====== Records to process

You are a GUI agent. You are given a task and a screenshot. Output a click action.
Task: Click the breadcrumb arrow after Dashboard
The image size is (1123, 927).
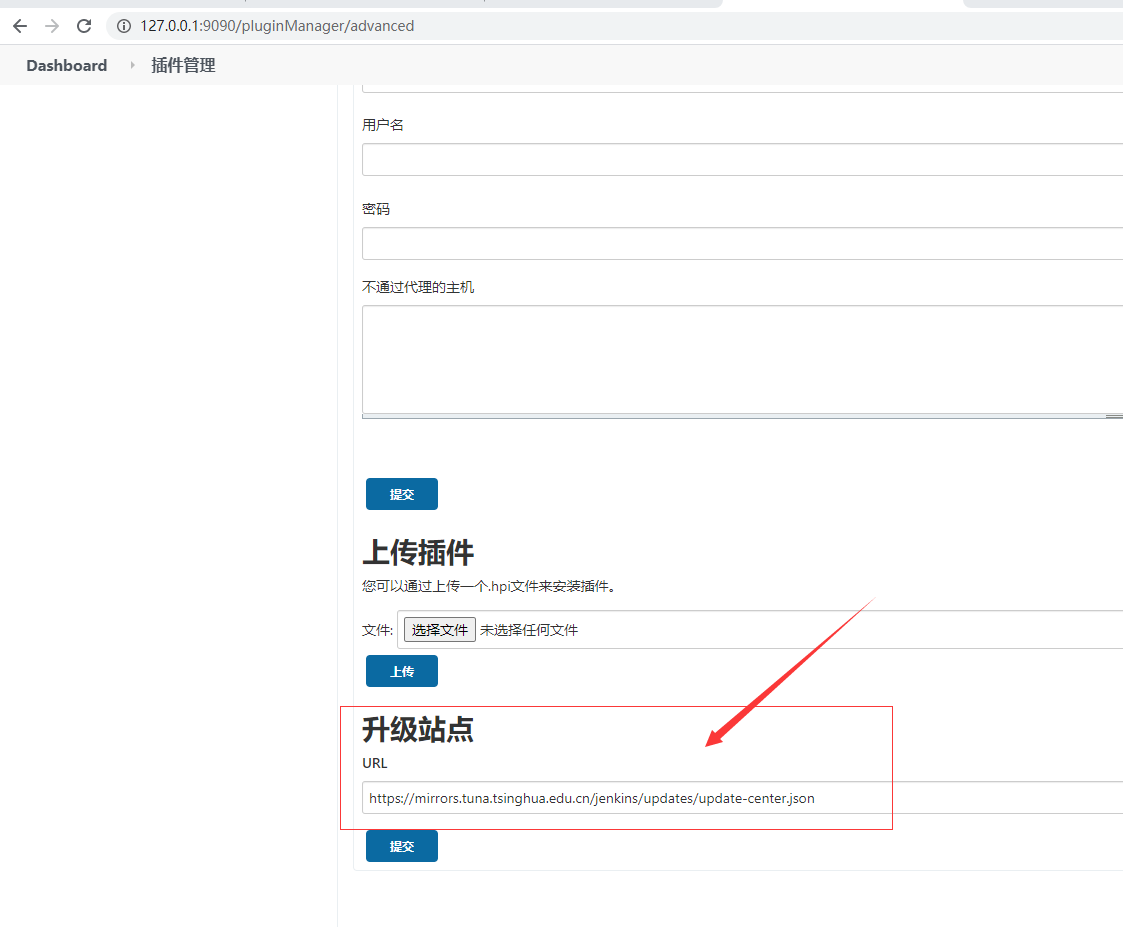132,65
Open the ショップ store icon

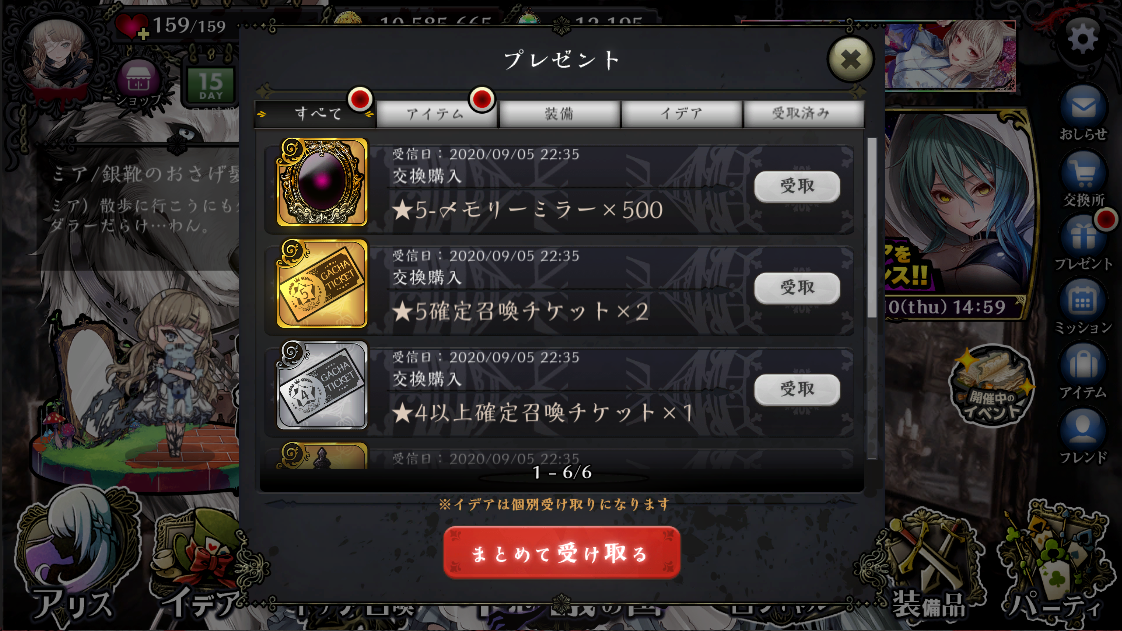pyautogui.click(x=137, y=84)
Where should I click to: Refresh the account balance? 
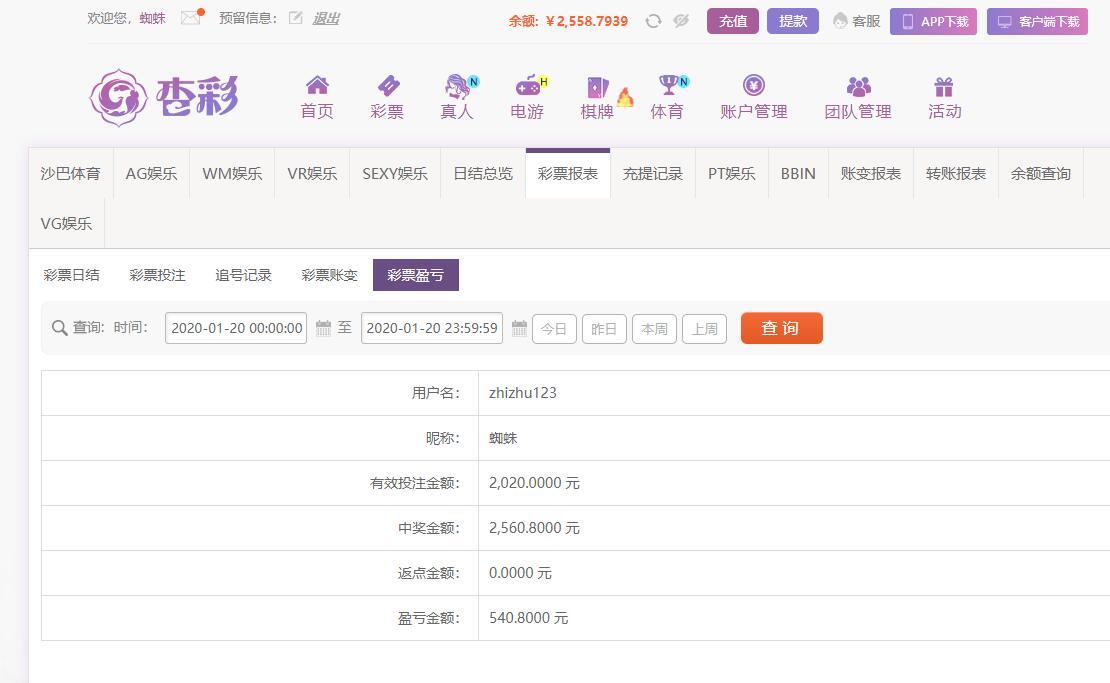[x=653, y=21]
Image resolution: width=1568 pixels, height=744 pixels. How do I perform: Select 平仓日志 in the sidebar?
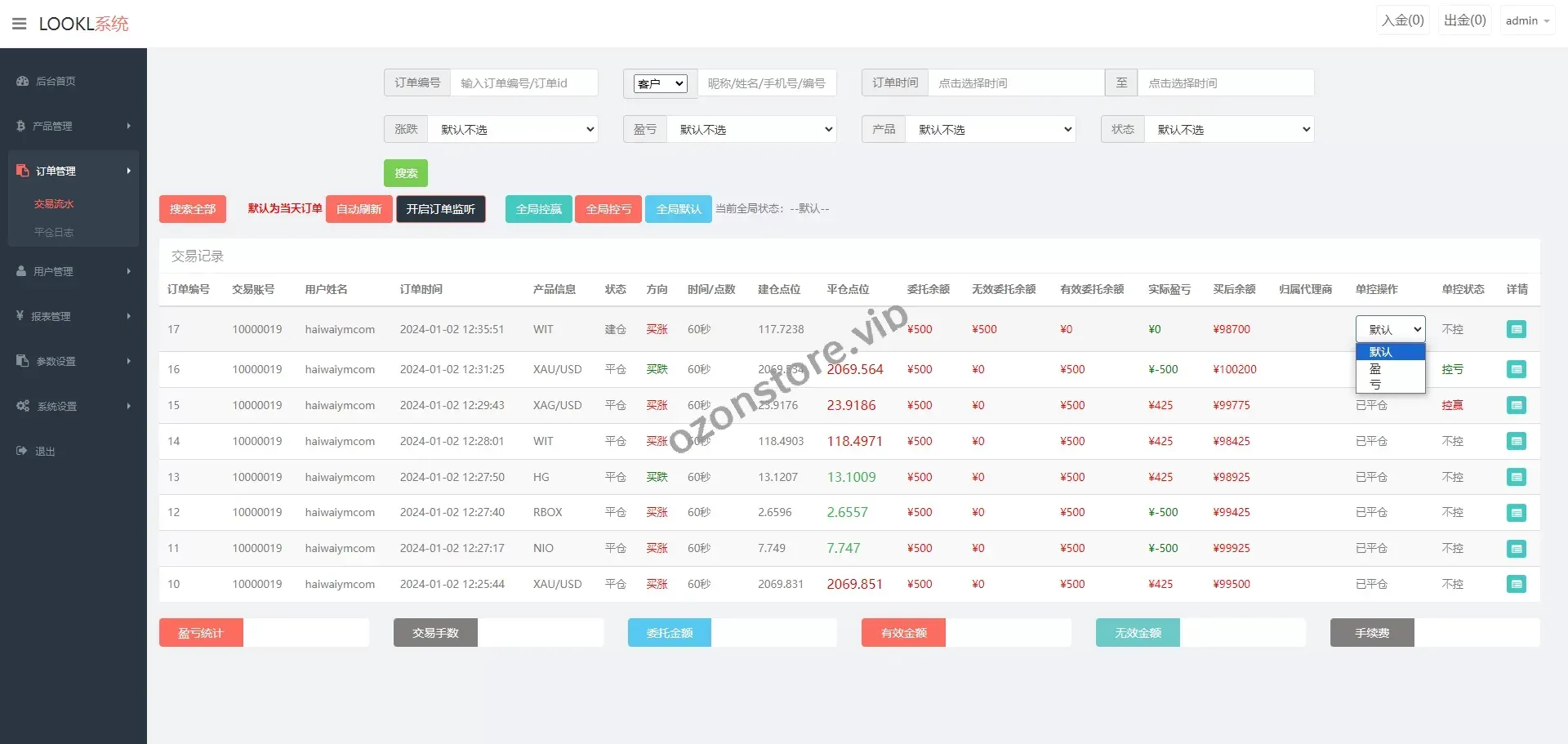[x=54, y=232]
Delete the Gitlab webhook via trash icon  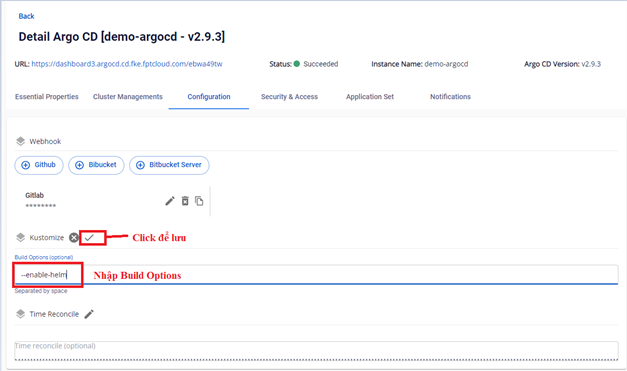(x=185, y=201)
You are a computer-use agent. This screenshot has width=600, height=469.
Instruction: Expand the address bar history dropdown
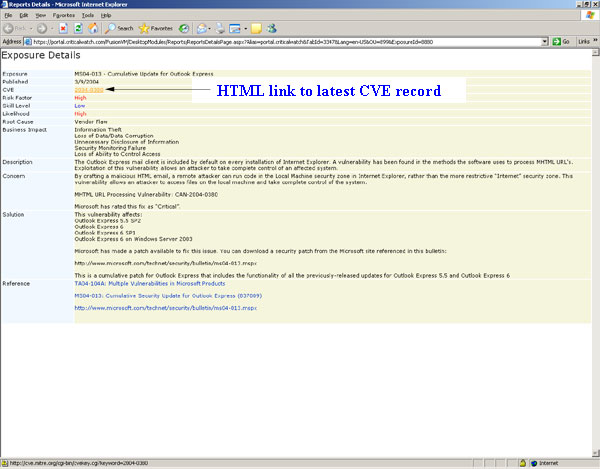pyautogui.click(x=543, y=42)
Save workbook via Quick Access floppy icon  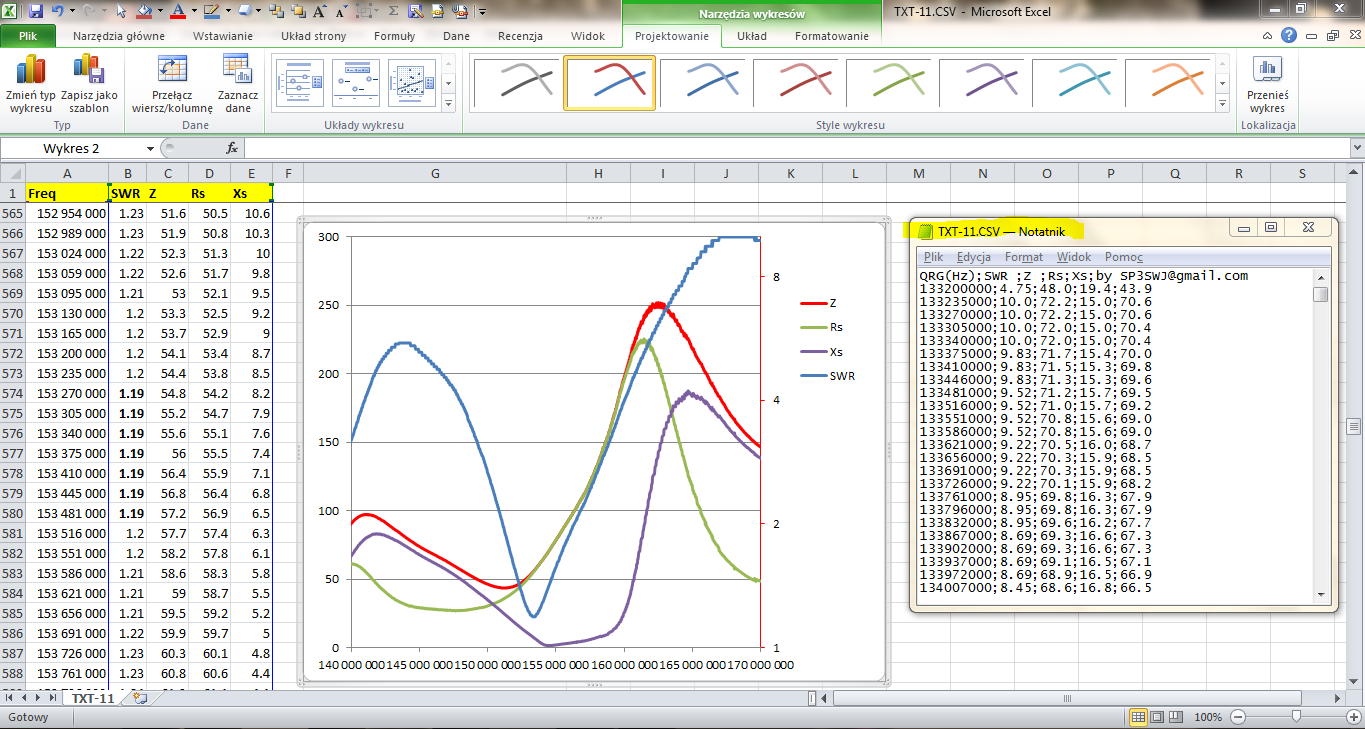click(36, 12)
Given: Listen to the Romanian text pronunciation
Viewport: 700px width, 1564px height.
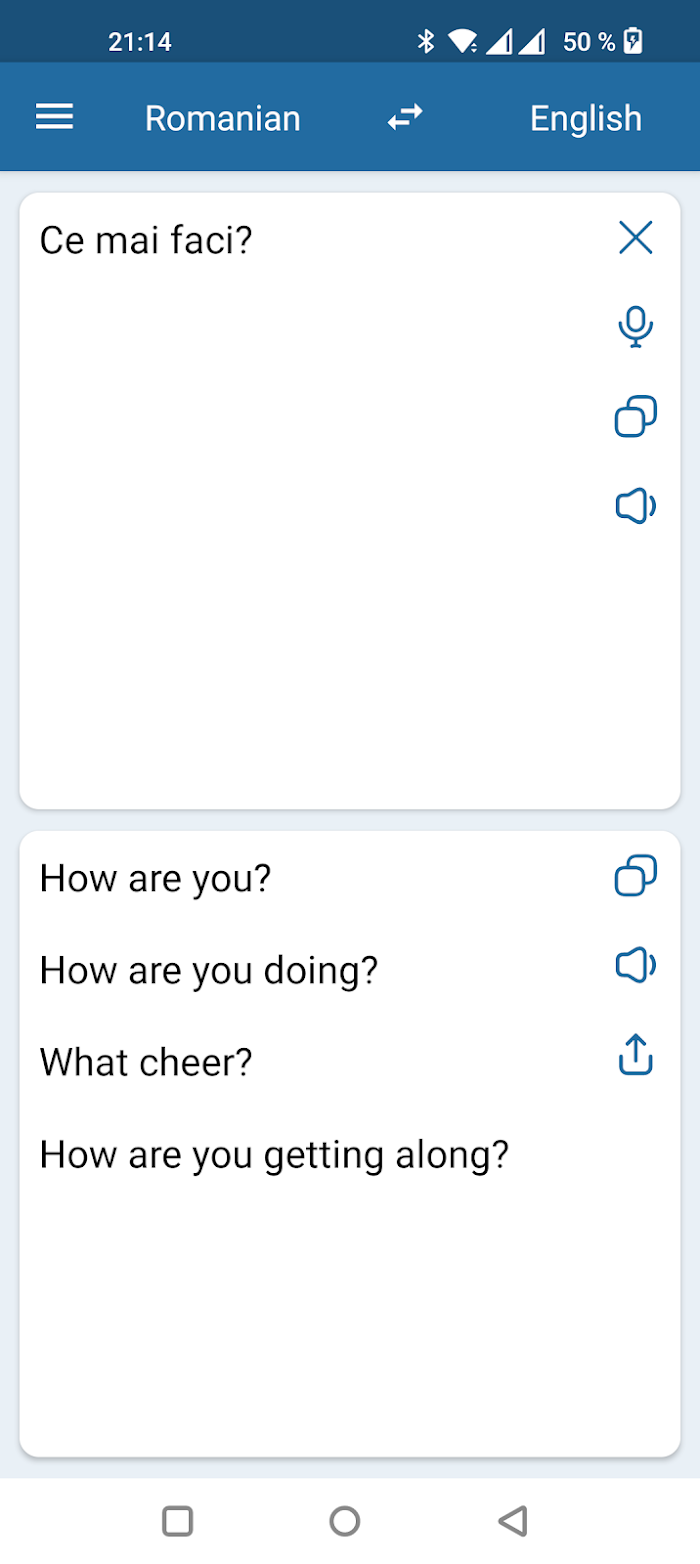Looking at the screenshot, I should 636,507.
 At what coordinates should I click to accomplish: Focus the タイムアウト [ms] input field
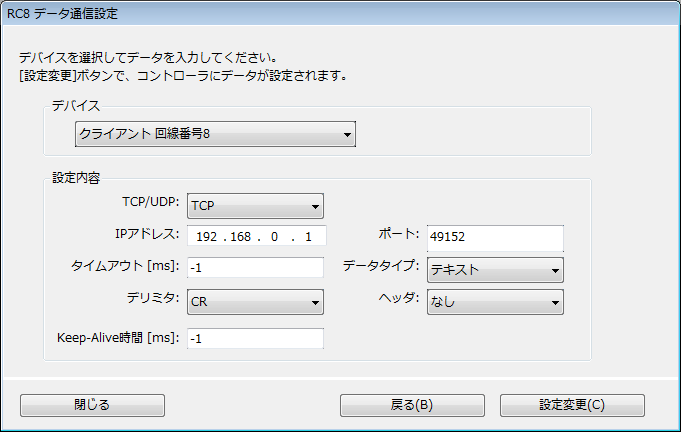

============

- **To do**:
Please filter the records above and copy each line in which the string "height" appears.

- **Exercise response**:
Image resolution: width=1568 pixels, height=744 pixels. How do I perform: Select 平仓日志 in the sidebar?
You are a computer-use agent. This screenshot has width=600, height=469.
Viewport: 700px width, 1564px height.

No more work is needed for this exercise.